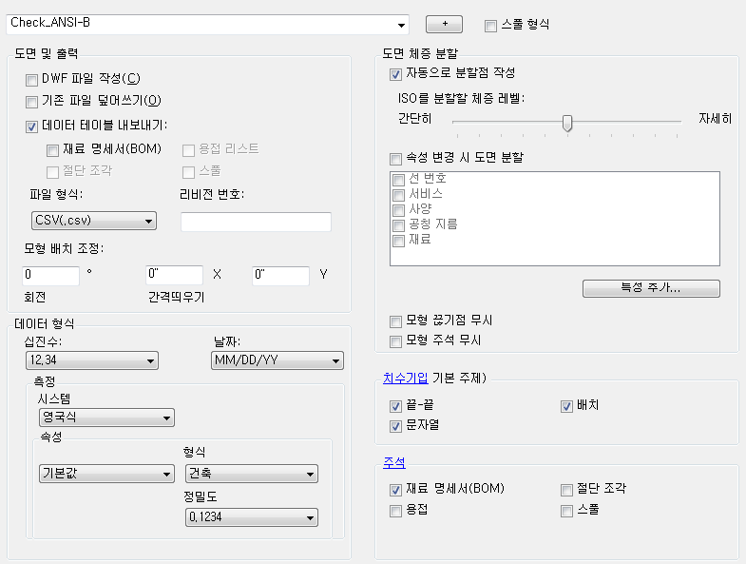
Task: Expand the 시스템 영국식 dropdown
Action: [x=106, y=417]
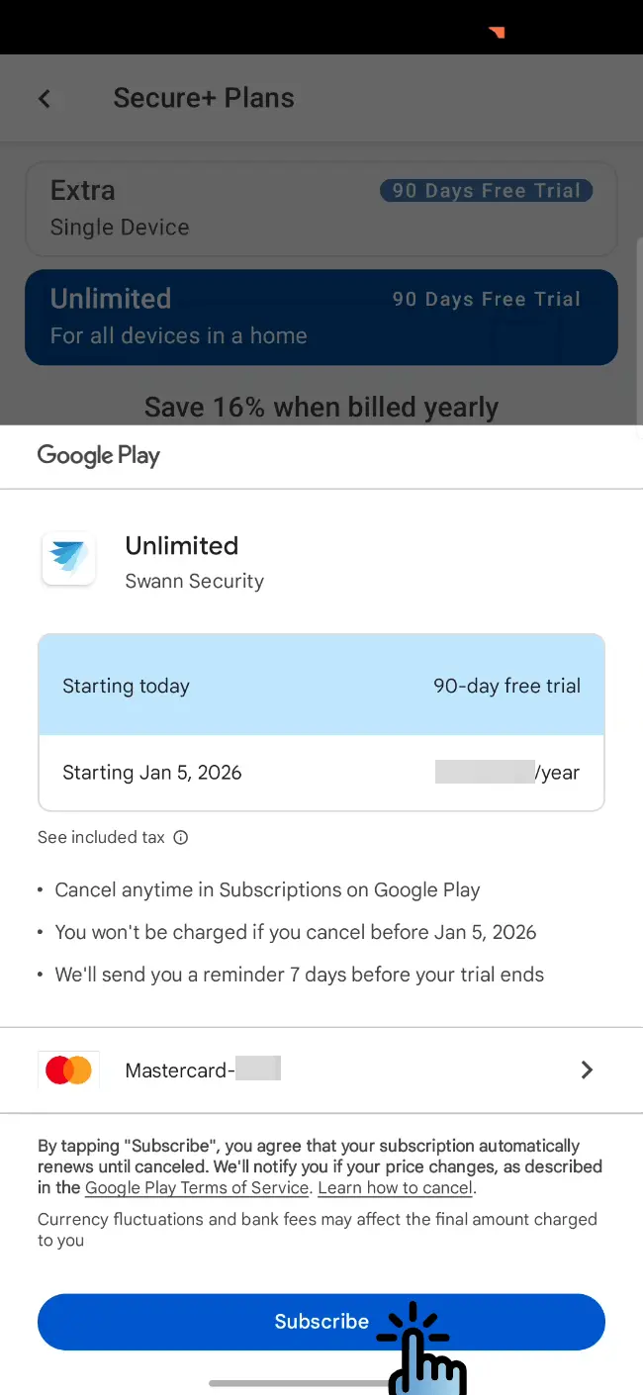The width and height of the screenshot is (643, 1395).
Task: Tap the home gesture bar at the bottom
Action: click(x=297, y=1382)
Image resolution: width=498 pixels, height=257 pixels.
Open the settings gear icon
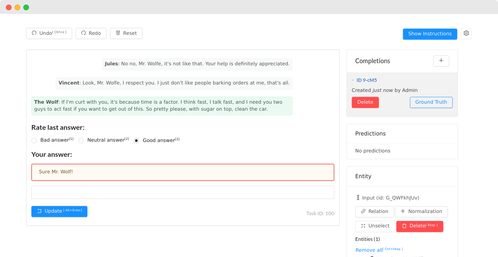tap(466, 34)
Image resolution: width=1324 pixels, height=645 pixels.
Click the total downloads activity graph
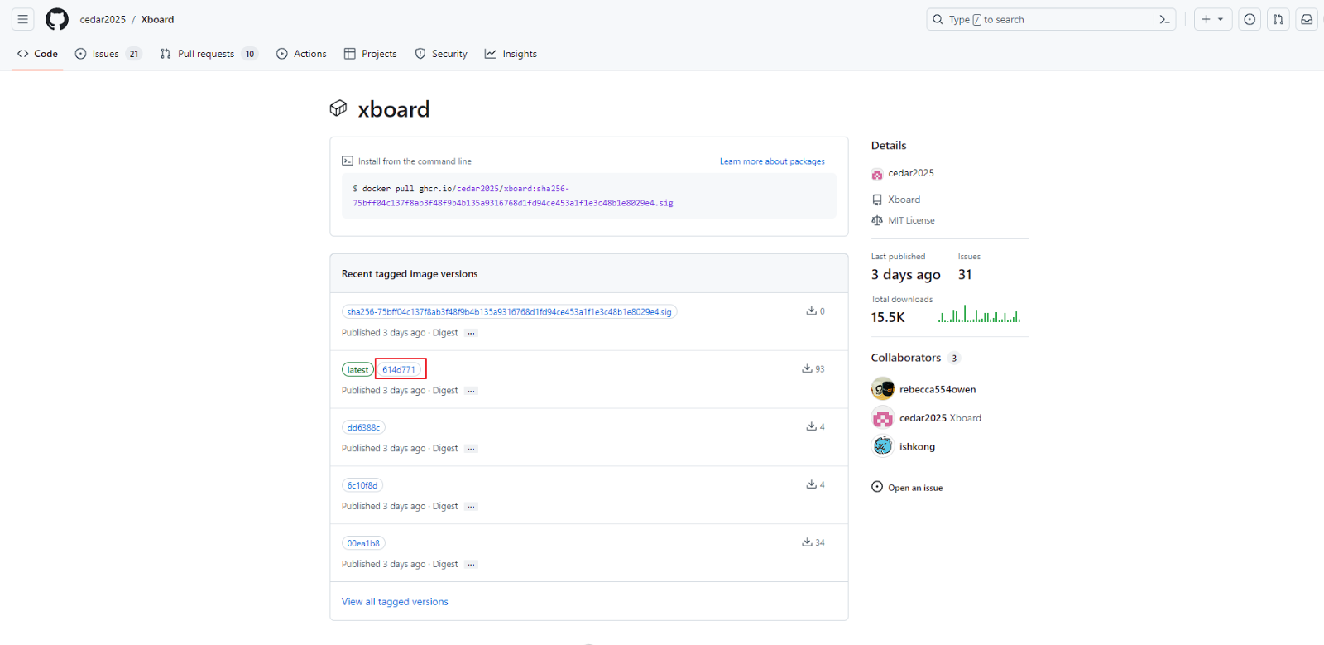(x=979, y=315)
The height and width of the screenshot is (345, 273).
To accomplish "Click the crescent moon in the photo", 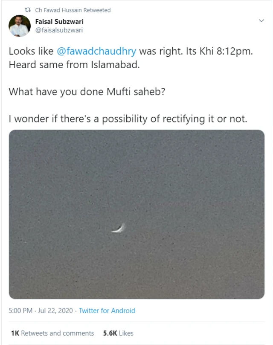I will point(118,229).
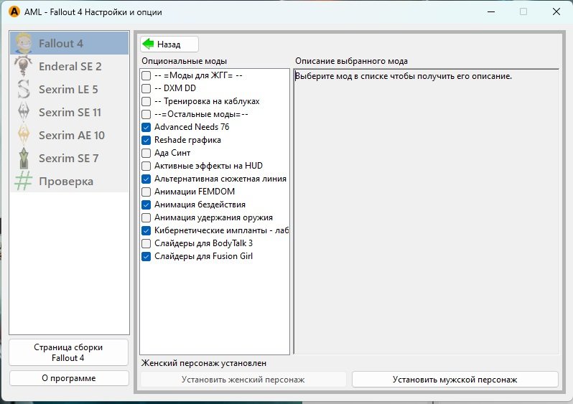Enable Слайдеры для BodyTalk 3
Screen dimensions: 573x404
click(146, 243)
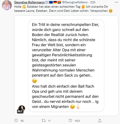
Task: Click the ALT badge on the image
Action: pos(20,111)

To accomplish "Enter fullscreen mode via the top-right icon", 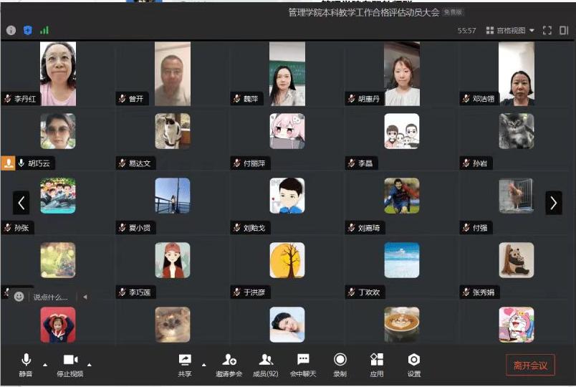I will 547,30.
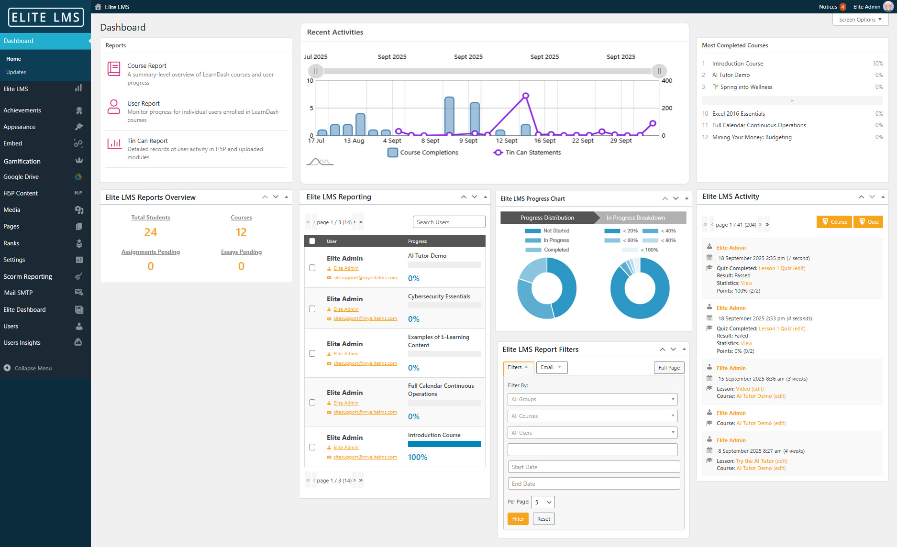Switch to In Progress Breakdown tab

[x=635, y=218]
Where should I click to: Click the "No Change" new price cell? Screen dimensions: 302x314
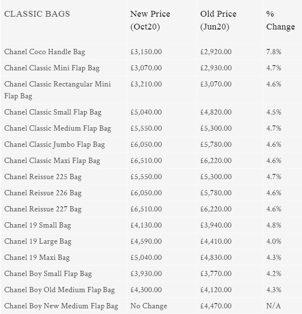[149, 306]

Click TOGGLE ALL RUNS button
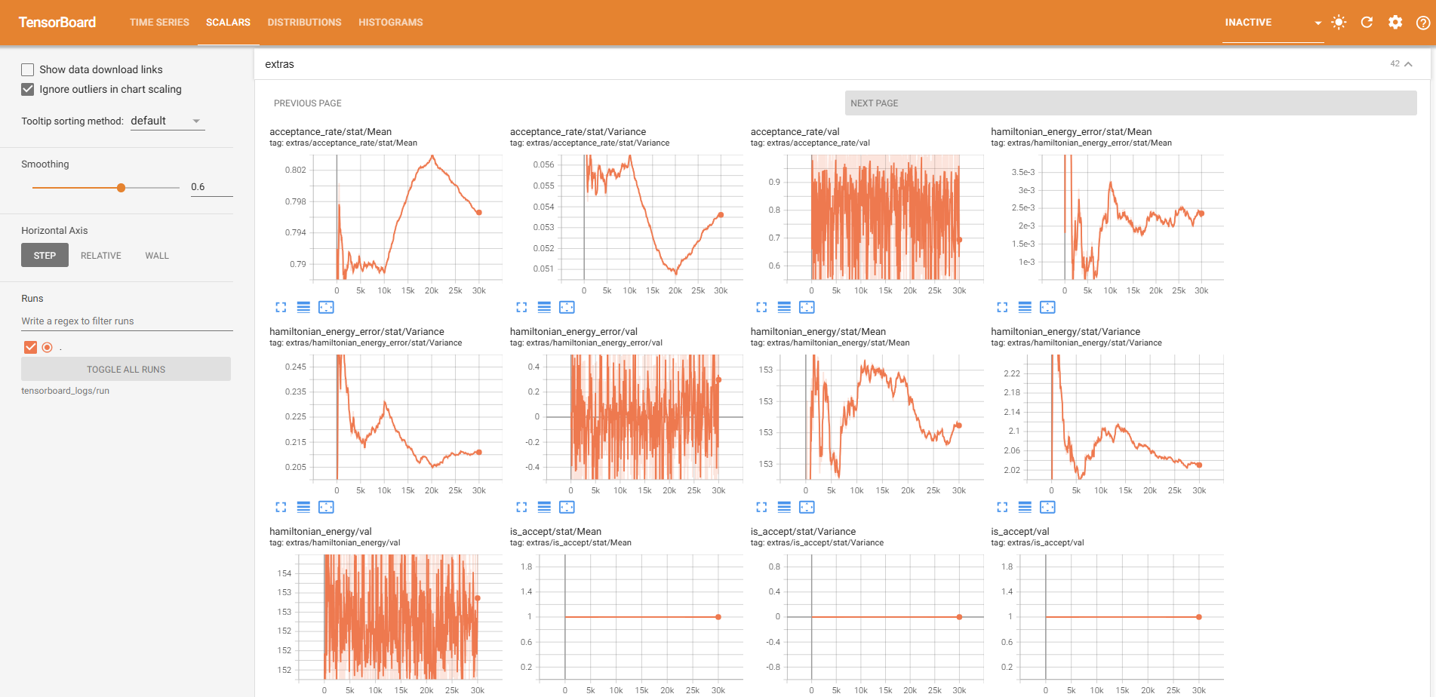(126, 370)
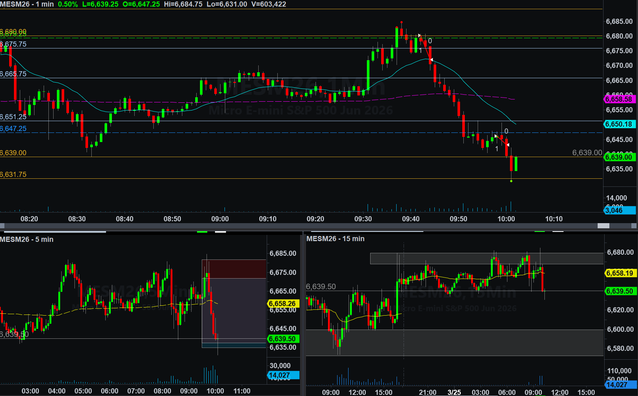This screenshot has height=396, width=638.
Task: Click the 6,631.75 orange level label
Action: (13, 174)
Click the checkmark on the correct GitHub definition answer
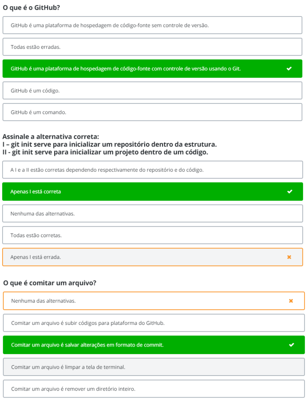Screen dimensions: 306x400 click(290, 68)
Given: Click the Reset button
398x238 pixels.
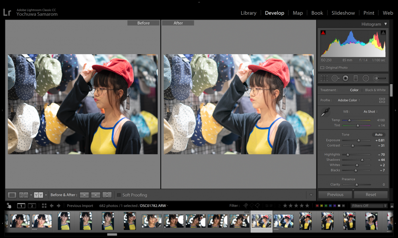Looking at the screenshot, I should coord(371,195).
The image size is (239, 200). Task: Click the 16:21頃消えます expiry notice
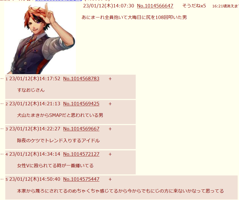[226, 6]
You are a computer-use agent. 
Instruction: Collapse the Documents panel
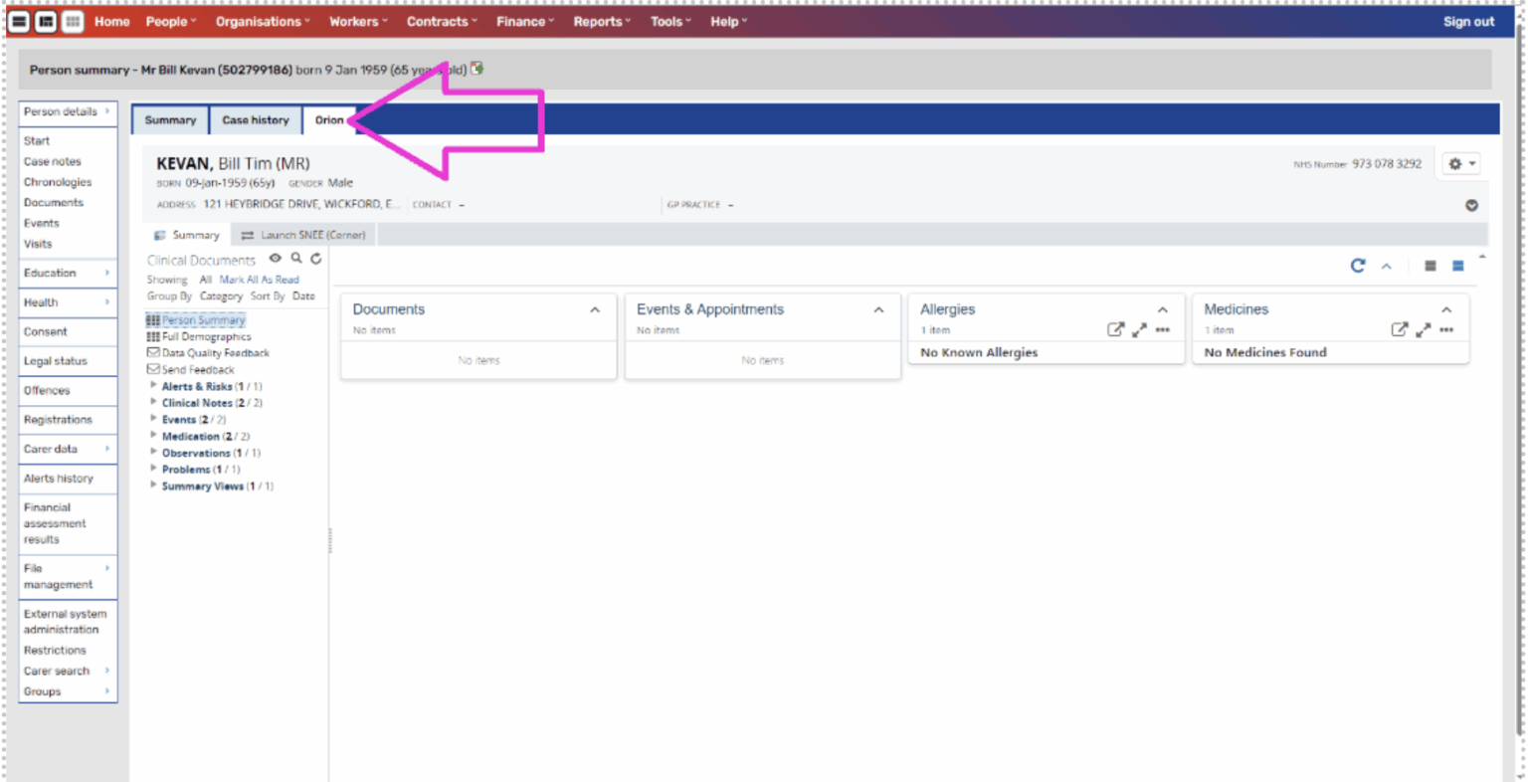tap(595, 310)
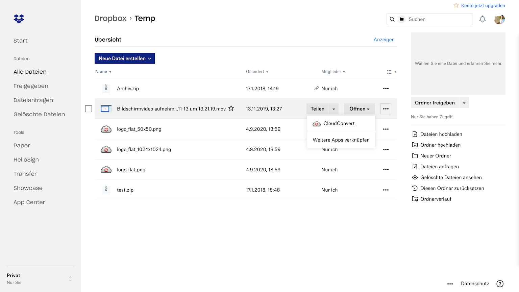This screenshot has height=292, width=519.
Task: Click the Ordner freigeben button
Action: tap(435, 103)
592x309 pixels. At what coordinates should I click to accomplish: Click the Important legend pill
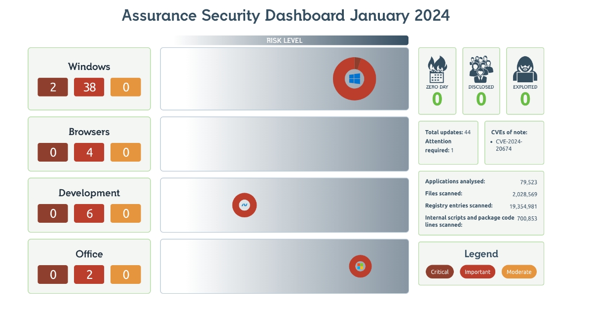pyautogui.click(x=478, y=272)
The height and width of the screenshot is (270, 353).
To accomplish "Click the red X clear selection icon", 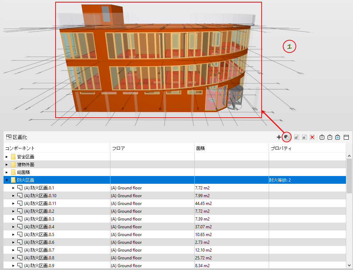I will pos(312,137).
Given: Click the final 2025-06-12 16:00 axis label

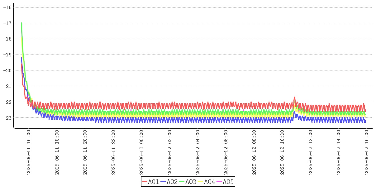Looking at the screenshot, I should (367, 152).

#####

Exercise aim: Your task is to find every line above containing the word "resolution" and copy it.

Worked solution:
Image resolution: width=498 pixels, height=257 pixels.
Image resolution: width=1324 pixels, height=645 pixels.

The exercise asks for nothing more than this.